**Data listing**:
= = = = =
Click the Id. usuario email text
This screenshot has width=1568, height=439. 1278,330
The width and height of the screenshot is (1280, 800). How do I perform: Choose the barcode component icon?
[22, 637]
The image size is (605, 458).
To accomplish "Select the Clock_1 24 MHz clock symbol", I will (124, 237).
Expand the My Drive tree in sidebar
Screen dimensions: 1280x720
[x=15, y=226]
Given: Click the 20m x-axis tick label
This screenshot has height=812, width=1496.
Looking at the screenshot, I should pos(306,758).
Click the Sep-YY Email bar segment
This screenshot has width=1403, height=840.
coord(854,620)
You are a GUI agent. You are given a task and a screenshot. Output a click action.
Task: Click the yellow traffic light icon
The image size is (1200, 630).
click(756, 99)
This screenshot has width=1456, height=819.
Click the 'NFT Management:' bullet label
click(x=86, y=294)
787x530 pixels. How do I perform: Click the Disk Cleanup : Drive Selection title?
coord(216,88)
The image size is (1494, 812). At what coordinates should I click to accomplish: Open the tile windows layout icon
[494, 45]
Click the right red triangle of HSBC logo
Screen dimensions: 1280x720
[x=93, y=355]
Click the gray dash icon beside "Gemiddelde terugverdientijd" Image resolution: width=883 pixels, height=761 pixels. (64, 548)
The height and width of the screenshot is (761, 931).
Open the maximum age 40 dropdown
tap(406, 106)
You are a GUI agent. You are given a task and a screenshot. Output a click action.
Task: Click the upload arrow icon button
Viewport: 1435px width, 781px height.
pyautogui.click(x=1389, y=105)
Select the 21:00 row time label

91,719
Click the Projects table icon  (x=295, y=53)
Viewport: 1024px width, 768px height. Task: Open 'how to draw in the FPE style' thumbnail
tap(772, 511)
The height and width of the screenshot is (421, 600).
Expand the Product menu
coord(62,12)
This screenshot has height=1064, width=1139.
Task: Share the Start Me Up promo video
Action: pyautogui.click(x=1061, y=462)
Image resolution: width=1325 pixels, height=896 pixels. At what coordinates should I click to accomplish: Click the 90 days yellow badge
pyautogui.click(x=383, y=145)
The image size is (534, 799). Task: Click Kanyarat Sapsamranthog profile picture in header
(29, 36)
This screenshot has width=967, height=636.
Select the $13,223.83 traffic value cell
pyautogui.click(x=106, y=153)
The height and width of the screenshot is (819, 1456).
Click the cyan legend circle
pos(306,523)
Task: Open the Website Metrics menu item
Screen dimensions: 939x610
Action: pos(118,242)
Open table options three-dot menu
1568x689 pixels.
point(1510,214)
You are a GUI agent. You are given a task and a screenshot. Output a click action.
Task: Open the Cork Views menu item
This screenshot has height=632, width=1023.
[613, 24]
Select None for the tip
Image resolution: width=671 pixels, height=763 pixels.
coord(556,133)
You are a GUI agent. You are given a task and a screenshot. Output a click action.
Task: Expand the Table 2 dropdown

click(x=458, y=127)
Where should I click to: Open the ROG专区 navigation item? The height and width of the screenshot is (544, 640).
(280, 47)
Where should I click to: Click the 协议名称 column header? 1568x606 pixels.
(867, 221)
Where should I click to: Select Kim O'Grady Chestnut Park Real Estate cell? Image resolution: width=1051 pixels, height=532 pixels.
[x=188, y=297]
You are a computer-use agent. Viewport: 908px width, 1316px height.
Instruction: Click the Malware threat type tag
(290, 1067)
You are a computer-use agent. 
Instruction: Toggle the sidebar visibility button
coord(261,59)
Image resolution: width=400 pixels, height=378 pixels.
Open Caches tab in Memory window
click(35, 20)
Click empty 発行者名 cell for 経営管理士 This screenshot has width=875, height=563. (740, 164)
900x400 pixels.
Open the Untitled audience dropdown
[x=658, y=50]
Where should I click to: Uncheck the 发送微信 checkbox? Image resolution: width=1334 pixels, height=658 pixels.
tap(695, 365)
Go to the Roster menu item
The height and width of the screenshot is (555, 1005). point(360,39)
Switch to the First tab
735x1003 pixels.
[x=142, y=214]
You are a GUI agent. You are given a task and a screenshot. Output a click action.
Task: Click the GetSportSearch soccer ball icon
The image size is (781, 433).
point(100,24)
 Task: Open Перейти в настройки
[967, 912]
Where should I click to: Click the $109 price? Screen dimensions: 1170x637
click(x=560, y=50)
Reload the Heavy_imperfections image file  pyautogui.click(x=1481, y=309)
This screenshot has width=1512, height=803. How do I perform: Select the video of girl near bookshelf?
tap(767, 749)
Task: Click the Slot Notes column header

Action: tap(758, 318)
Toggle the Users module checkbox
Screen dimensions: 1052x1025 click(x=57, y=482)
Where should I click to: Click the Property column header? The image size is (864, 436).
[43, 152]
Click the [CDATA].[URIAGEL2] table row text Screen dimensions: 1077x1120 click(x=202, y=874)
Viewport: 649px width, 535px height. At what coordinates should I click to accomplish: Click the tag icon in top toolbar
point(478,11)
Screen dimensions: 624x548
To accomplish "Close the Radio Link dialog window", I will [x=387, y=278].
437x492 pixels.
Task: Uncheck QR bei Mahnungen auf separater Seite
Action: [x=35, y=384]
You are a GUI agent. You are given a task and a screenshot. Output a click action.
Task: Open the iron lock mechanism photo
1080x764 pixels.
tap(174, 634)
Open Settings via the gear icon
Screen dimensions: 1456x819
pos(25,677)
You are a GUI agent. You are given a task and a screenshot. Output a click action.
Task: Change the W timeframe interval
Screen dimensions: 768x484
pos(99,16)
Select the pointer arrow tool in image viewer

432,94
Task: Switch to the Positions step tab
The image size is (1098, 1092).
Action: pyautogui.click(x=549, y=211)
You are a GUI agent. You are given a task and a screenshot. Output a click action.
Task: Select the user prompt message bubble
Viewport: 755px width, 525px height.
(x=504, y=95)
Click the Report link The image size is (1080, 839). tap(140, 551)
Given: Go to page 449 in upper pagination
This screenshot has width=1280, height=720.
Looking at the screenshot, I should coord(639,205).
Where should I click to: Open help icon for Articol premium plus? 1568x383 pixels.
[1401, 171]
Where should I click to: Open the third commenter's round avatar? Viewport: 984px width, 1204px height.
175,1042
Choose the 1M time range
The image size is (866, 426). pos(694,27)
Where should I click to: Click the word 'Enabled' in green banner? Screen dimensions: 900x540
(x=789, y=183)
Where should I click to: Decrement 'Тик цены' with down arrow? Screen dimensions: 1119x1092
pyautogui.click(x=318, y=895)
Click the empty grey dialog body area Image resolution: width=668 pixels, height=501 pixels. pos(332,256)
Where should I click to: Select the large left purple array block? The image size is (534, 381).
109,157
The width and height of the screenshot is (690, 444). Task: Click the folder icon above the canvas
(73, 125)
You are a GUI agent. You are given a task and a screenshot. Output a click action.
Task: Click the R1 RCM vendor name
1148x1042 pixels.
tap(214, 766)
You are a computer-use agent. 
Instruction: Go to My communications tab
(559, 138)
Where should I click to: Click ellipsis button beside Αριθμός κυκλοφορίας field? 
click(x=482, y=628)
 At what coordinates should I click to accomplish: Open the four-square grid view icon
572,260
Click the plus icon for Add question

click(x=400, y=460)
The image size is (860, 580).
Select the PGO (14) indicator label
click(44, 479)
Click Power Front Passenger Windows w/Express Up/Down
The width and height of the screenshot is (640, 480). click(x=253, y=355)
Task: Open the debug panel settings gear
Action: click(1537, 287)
= = = = =
**Aim of the task**:
Transcribe the data above completely and exactly.

**Answer space**:
Click the Id. usuario email text
This screenshot has width=1568, height=439. 1278,330
The width and height of the screenshot is (1280, 800). How do I perform: Choose the barcode component icon?
[22, 637]
The image size is (605, 458).
To accomplish "Select the Clock_1 24 MHz clock symbol", I will (124, 237).
Expand the My Drive tree in sidebar
Screen dimensions: 1280x720
[x=15, y=226]
Given: Click the 20m x-axis tick label
This screenshot has height=812, width=1496.
Looking at the screenshot, I should pos(306,758).
Click the Sep-YY Email bar segment
This screenshot has width=1403, height=840.
coord(854,620)
You are a GUI agent. You are given a task and a screenshot. Output a click action.
Task: Click the yellow traffic light icon
The image size is (1200, 630).
click(756, 99)
This screenshot has width=1456, height=819.
Click the 'NFT Management:' bullet label
click(x=86, y=294)
787x530 pixels. How do I perform: Click the Disk Cleanup : Drive Selection title?
coord(216,88)
The image size is (1494, 812). At what coordinates should I click to accomplish: Open the tile windows layout icon
[494, 45]
Click the right red triangle of HSBC logo
Screen dimensions: 1280x720
[x=93, y=355]
Click the gray dash icon beside "Gemiddelde terugverdientijd" Image resolution: width=883 pixels, height=761 pixels. (64, 548)
The height and width of the screenshot is (761, 931).
Open the maximum age 40 dropdown
tap(406, 106)
You are a GUI agent. You are given a task and a screenshot. Output a click action.
Task: Click the upload arrow icon button
Viewport: 1435px width, 781px height.
pyautogui.click(x=1389, y=105)
Select the 21:00 row time label

91,719
Click the Projects table icon  (x=295, y=53)
Viewport: 1024px width, 768px height. Task: Open 'how to draw in the FPE style' thumbnail
tap(772, 511)
The height and width of the screenshot is (421, 600).
Expand the Product menu
coord(62,12)
This screenshot has height=1064, width=1139.
Task: Share the Start Me Up promo video
Action: pyautogui.click(x=1061, y=462)
Image resolution: width=1325 pixels, height=896 pixels. At what coordinates should I click to accomplish: Click the 90 days yellow badge
pyautogui.click(x=383, y=145)
The image size is (534, 799). Task: Click Kanyarat Sapsamranthog profile picture in header
(29, 36)
This screenshot has width=967, height=636.
Select the $13,223.83 traffic value cell
pyautogui.click(x=106, y=153)
The height and width of the screenshot is (819, 1456).
Click the cyan legend circle
pos(306,523)
Task: Open the Website Metrics menu item
Screen dimensions: 939x610
Action: pos(118,242)
Open table options three-dot menu
1568x689 pixels.
point(1510,214)
You are a GUI agent. You are given a task and a screenshot. Output a click action.
Task: Open the Cork Views menu item
This screenshot has height=632, width=1023.
[613, 24]
Select None for the tip
Image resolution: width=671 pixels, height=763 pixels.
coord(556,133)
You are a GUI agent. You are given a task and a screenshot. Output a click action.
Task: Expand the Table 2 dropdown

click(x=458, y=127)
Where should I click to: Open the ROG专区 navigation item? The height and width of the screenshot is (544, 640).
(280, 47)
Where should I click to: Click the 协议名称 column header? 1568x606 pixels.
(867, 221)
Where should I click to: Select Kim O'Grady Chestnut Park Real Estate cell? Image resolution: width=1051 pixels, height=532 pixels.
[x=188, y=297]
You are a computer-use agent. Viewport: 908px width, 1316px height.
Instruction: Click the Malware threat type tag
(290, 1067)
You are a computer-use agent. 
Instruction: Toggle the sidebar visibility button
coord(261,59)
Image resolution: width=400 pixels, height=378 pixels.
Open Caches tab in Memory window
click(35, 20)
Click empty 発行者名 cell for 経営管理士 This screenshot has width=875, height=563. (740, 164)
900x400 pixels.
Open the Untitled audience dropdown
[x=658, y=50]
Where should I click to: Uncheck the 发送微信 checkbox? Image resolution: width=1334 pixels, height=658 pixels.
tap(695, 365)
Go to the Roster menu item
The height and width of the screenshot is (555, 1005). point(360,39)
Switch to the First tab
735x1003 pixels.
[x=142, y=214]
You are a GUI agent. You are given a task and a screenshot. Output a click action.
Task: Click the GetSportSearch soccer ball icon
The image size is (781, 433).
point(100,24)
 Task: Open Перейти в настройки
[967, 912]
Where should I click to: Click the $109 price? Screen dimensions: 1170x637
click(x=560, y=50)
Reload the Heavy_imperfections image file  pyautogui.click(x=1481, y=309)
This screenshot has width=1512, height=803. How do I perform: Select the video of girl near bookshelf?
tap(767, 749)
Task: Click the Slot Notes column header

Action: tap(758, 318)
Toggle the Users module checkbox
Screen dimensions: 1052x1025 click(x=57, y=482)
Where should I click to: Click the Property column header? The image size is (864, 436).
[43, 152]
Click the [CDATA].[URIAGEL2] table row text Screen dimensions: 1077x1120 click(x=202, y=874)
Viewport: 649px width, 535px height. At what coordinates should I click to accomplish: Click the tag icon in top toolbar
point(478,11)
Screen dimensions: 624x548
To accomplish "Close the Radio Link dialog window", I will [x=387, y=278].
437x492 pixels.
Task: Uncheck QR bei Mahnungen auf separater Seite
Action: [x=35, y=384]
You are a GUI agent. You are given a task and a screenshot. Output a click action.
Task: Open the iron lock mechanism photo
1080x764 pixels.
tap(174, 634)
Open Settings via the gear icon
Screen dimensions: 1456x819
pos(25,677)
You are a GUI agent. You are given a task and a screenshot. Output a click action.
Task: Change the W timeframe interval
Screen dimensions: 768x484
pos(99,16)
Select the pointer arrow tool in image viewer

432,94
Task: Switch to the Positions step tab
The image size is (1098, 1092).
Action: pyautogui.click(x=549, y=211)
You are a GUI agent. You are given a task and a screenshot. Output a click action.
Task: Select the user prompt message bubble
Viewport: 755px width, 525px height.
(x=504, y=95)
Click the Report link The image size is (1080, 839). tap(140, 551)
Given: Go to page 449 in upper pagination
This screenshot has width=1280, height=720.
Looking at the screenshot, I should coord(639,205).
Where should I click to: Open help icon for Articol premium plus? 1568x383 pixels.
[1401, 171]
Where should I click to: Open the third commenter's round avatar? Viewport: 984px width, 1204px height.
175,1042
Choose the 1M time range
The image size is (866, 426). pos(694,27)
Where should I click to: Click the word 'Enabled' in green banner? Screen dimensions: 900x540
(x=789, y=183)
Where should I click to: Decrement 'Тик цены' with down arrow? Screen dimensions: 1119x1092
pyautogui.click(x=318, y=895)
Click the empty grey dialog body area Image resolution: width=668 pixels, height=501 pixels. pos(332,256)
Where should I click to: Select the large left purple array block? The image size is (534, 381).
109,157
The width and height of the screenshot is (690, 444). Task: Click the folder icon above the canvas
(73, 125)
You are a GUI agent. You are given a task and a screenshot. Output a click action.
Task: Click the R1 RCM vendor name
1148x1042 pixels.
tap(214, 766)
You are a computer-use agent. 
Instruction: Go to My communications tab
(559, 138)
Where should I click to: Click ellipsis button beside Αριθμός κυκλοφορίας field? 
click(x=482, y=628)
 At what coordinates should I click to accomplish: Open the four-square grid view icon
572,260
Click the plus icon for Add question

click(x=400, y=460)
The image size is (860, 580).
Select the PGO (14) indicator label
click(44, 479)
Click Power Front Passenger Windows w/Express Up/Down
The width and height of the screenshot is (640, 480). click(x=253, y=355)
Task: Open the debug panel settings gear
Action: click(1537, 287)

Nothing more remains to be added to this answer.